### Excerpted passage
****************
SELECTED WRITINGS OF TRUMAN CAPOTE

by Truman Capote

Pub Date: Jan. 1st, 1963
ISBN: 0394604954
Publisher: Random House

Surprisingly enough, these Truman Capote writings cover 20 years; one would not have thought he'd been at bat that long. Not too surprisingly, they don't all hold up; but, generally, it must be said he scores more often than he strikes out. Certainly his talents are manifold: the quicksilver dialogue, the damning details, the mot juste, the psychologically perceptive blue mood or set. His influences abound, yet he remains an original, from the early Southern Gothic tales with auras of Williams, Faulkner, McGullers and, in that famous shocker Miriam, of Alfred Hitchcock, onwards through Breakfast at Tiffany's and its jazzed-up Christopher Isherwood type heroine, Holly Golightly, plus the New Yorkerish reportage of Porgy and Bess' Russian tour, of Marlon Brando, of travelogues via Ischia, New Orleans, Spain. All and more are here collected; most good, most entertaining. But is he a major writer? No, not by these samplings anyway. Is he even the sure stylist such a tough minded person as Norman Mailer takes him to be? No, not if we compare him to a newcomer like Updike, an oldster like Miss Porter. But he is an exquisitely exotic bloom on our all too exoteric literary landscape, full of variety, full of change. Given a few more imaginistic flights in as many years, he might yet emerge the American Coeteau. Not an unrewarding prospect at all.
****************
### Material

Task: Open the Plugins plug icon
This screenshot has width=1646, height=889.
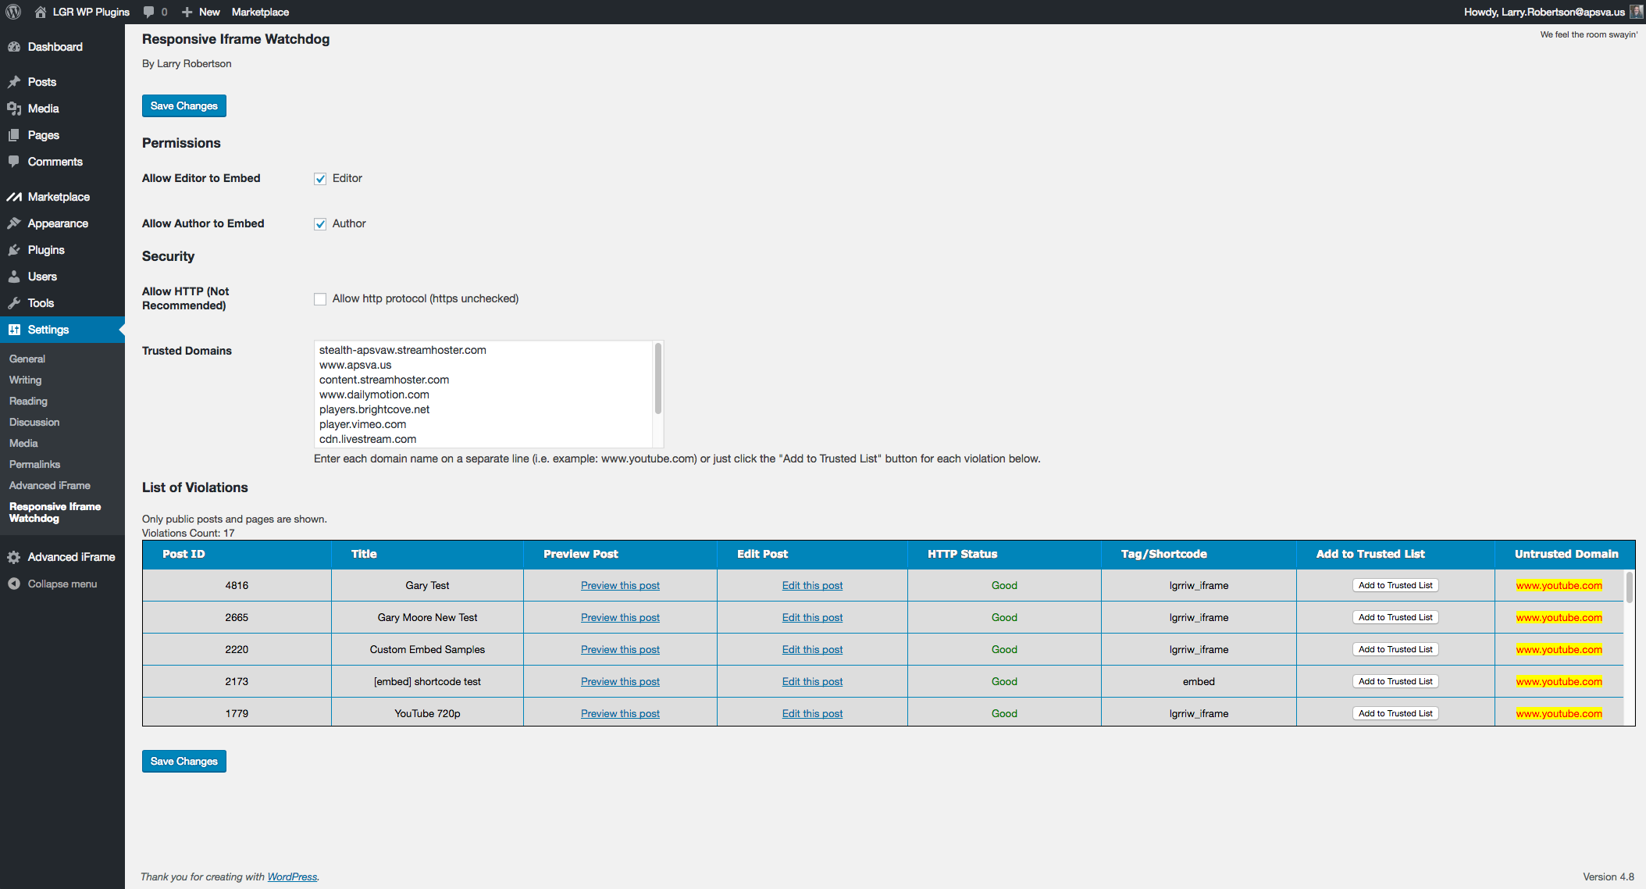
****************
In the review of Capote's selected writings, why does the reviewer doubt that Capote is the sure stylist Norman Mailer takes him to be? Answer in one to three sentences.

### Exercise result
The reviewer says Capote falls short of that label when he is compared with a newcomer like Updike or an oldster like Miss Porter.